#### [Dataset entries]
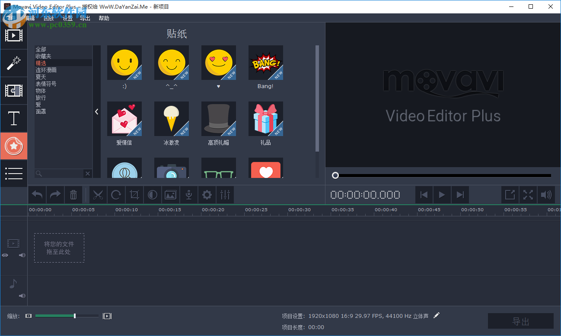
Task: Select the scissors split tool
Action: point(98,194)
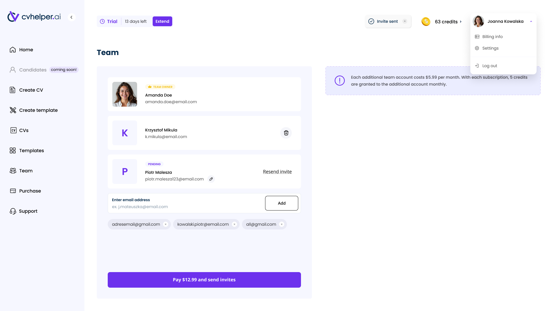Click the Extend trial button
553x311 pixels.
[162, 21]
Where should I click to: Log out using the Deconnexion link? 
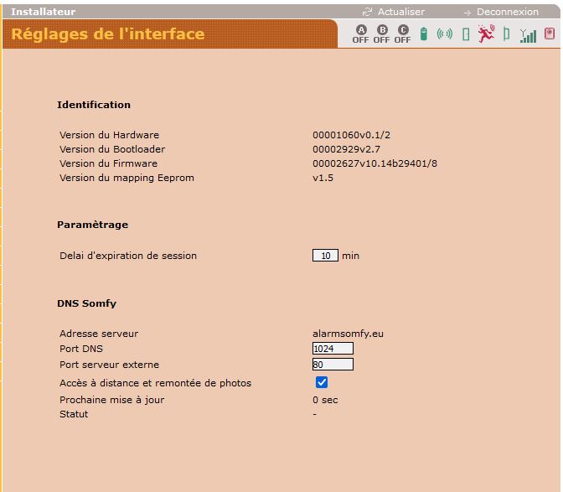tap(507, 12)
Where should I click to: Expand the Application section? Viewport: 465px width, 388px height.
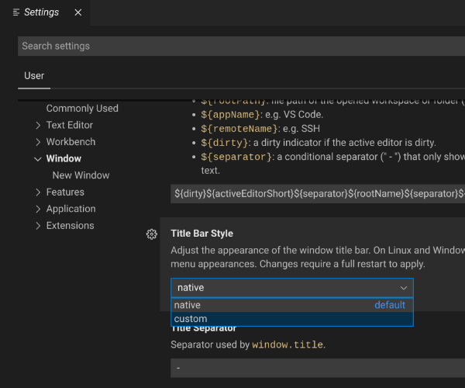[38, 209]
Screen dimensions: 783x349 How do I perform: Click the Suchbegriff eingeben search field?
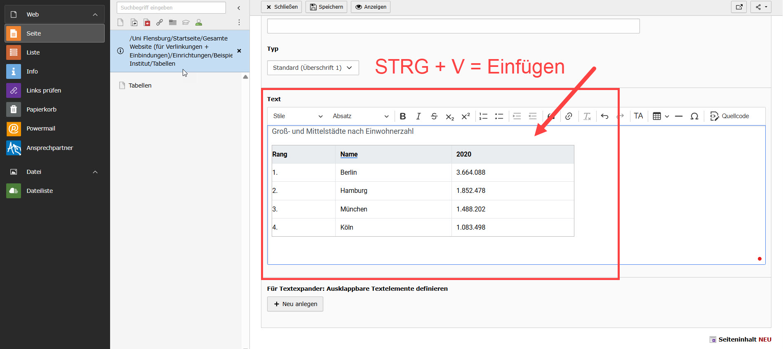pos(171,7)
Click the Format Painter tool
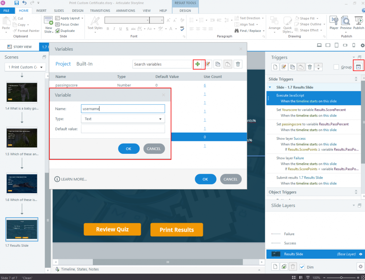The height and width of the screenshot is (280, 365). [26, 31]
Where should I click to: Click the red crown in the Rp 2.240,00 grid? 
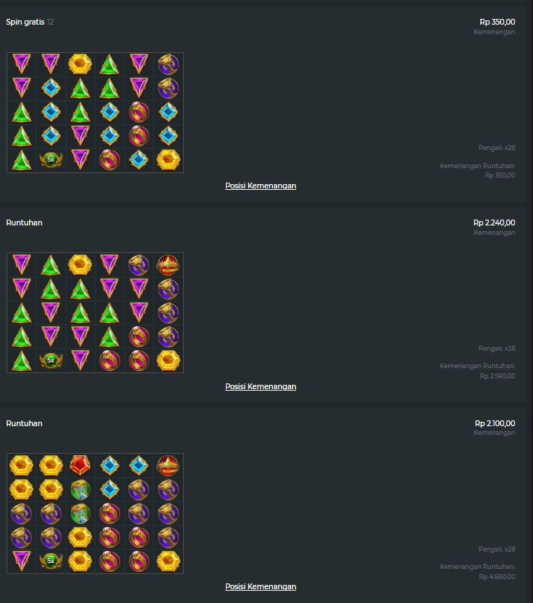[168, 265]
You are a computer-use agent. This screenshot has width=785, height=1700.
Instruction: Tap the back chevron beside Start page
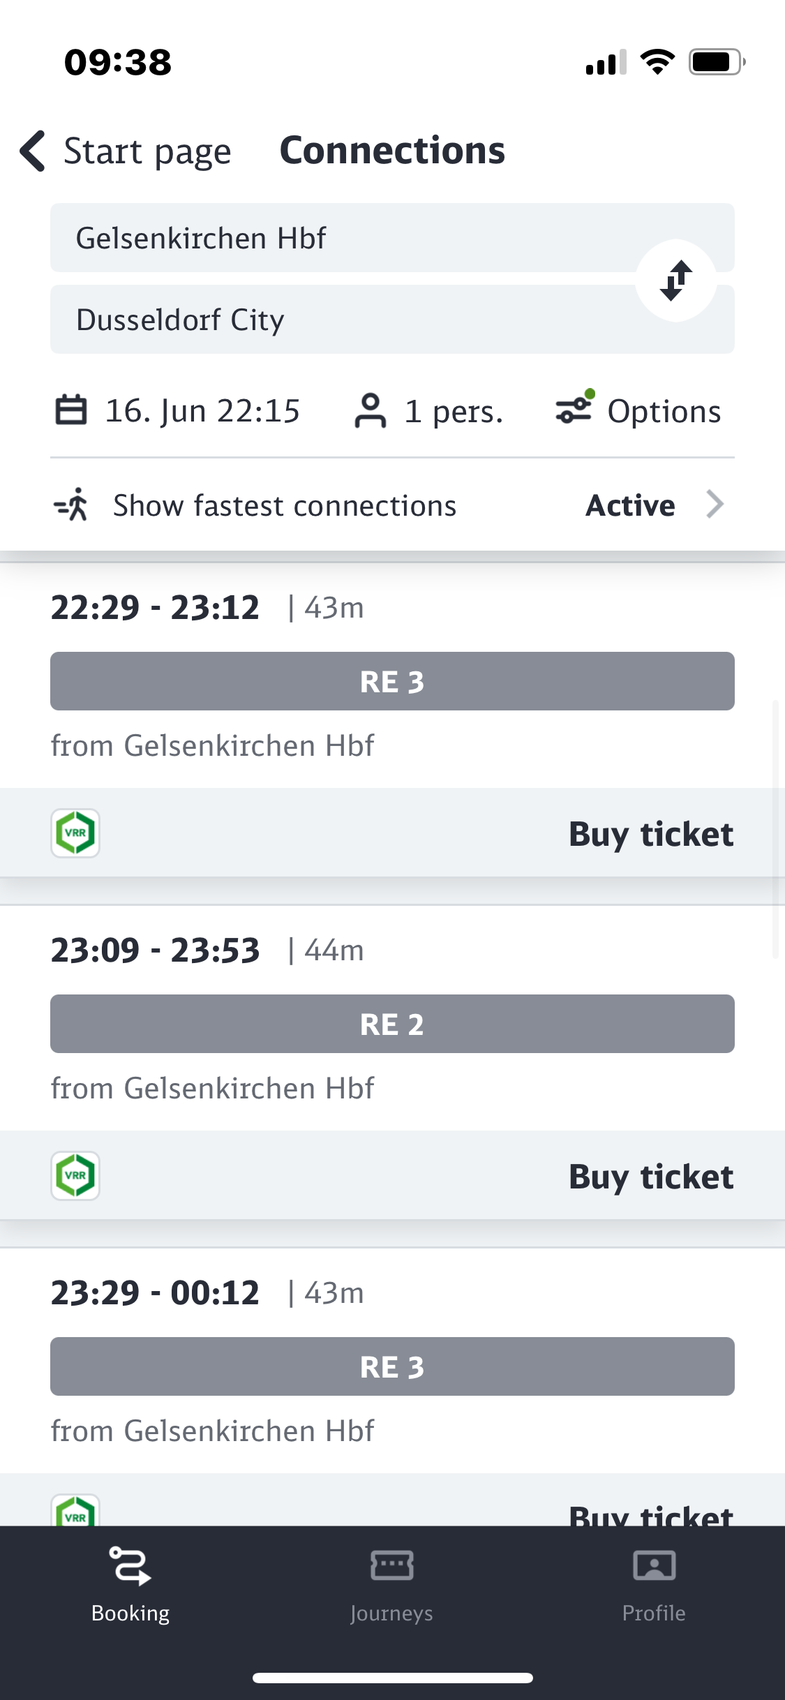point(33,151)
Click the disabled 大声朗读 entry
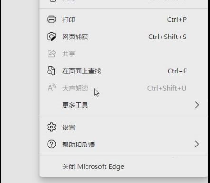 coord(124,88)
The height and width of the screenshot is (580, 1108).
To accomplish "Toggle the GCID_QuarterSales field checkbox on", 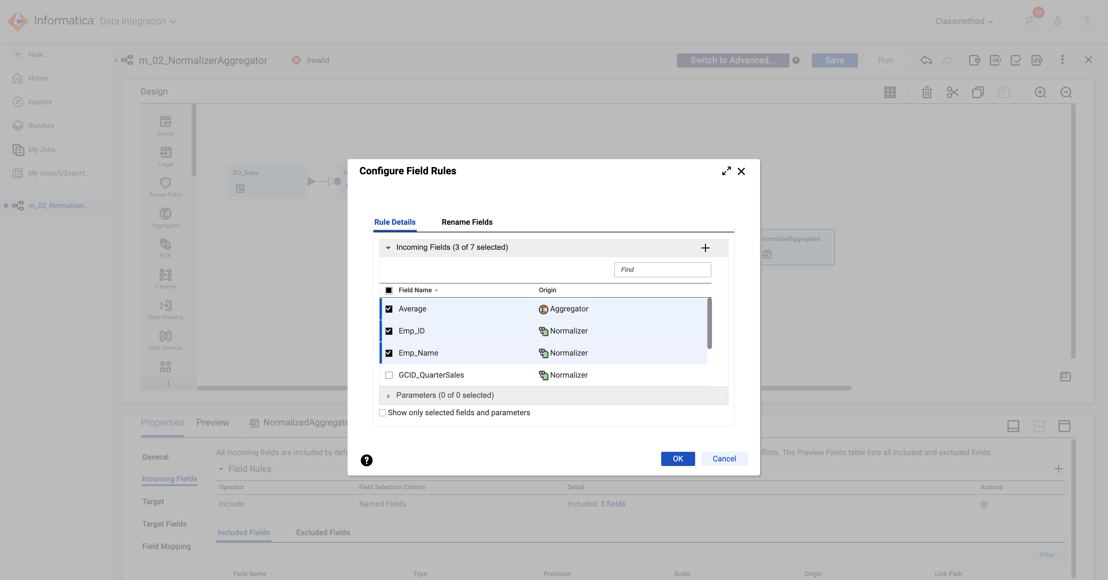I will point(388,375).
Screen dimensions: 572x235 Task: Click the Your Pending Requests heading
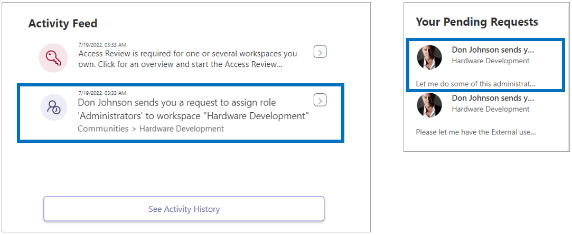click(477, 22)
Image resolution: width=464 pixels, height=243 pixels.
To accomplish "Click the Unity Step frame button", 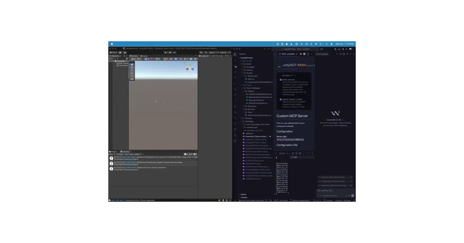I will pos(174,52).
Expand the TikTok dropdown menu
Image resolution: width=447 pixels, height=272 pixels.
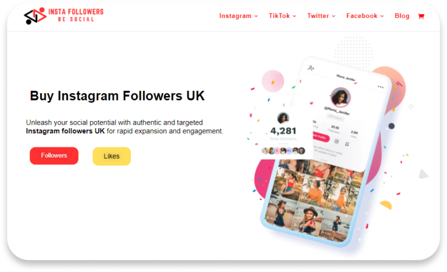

#### [Assignment]
Exactly the lines from the one that contains "Expand the TikTok dropdown menu" through the last line of the records should be set down, and the pictures should be dropped.

#### [Answer to this task]
Expand the TikTok dropdown menu
Image resolution: width=447 pixels, height=272 pixels.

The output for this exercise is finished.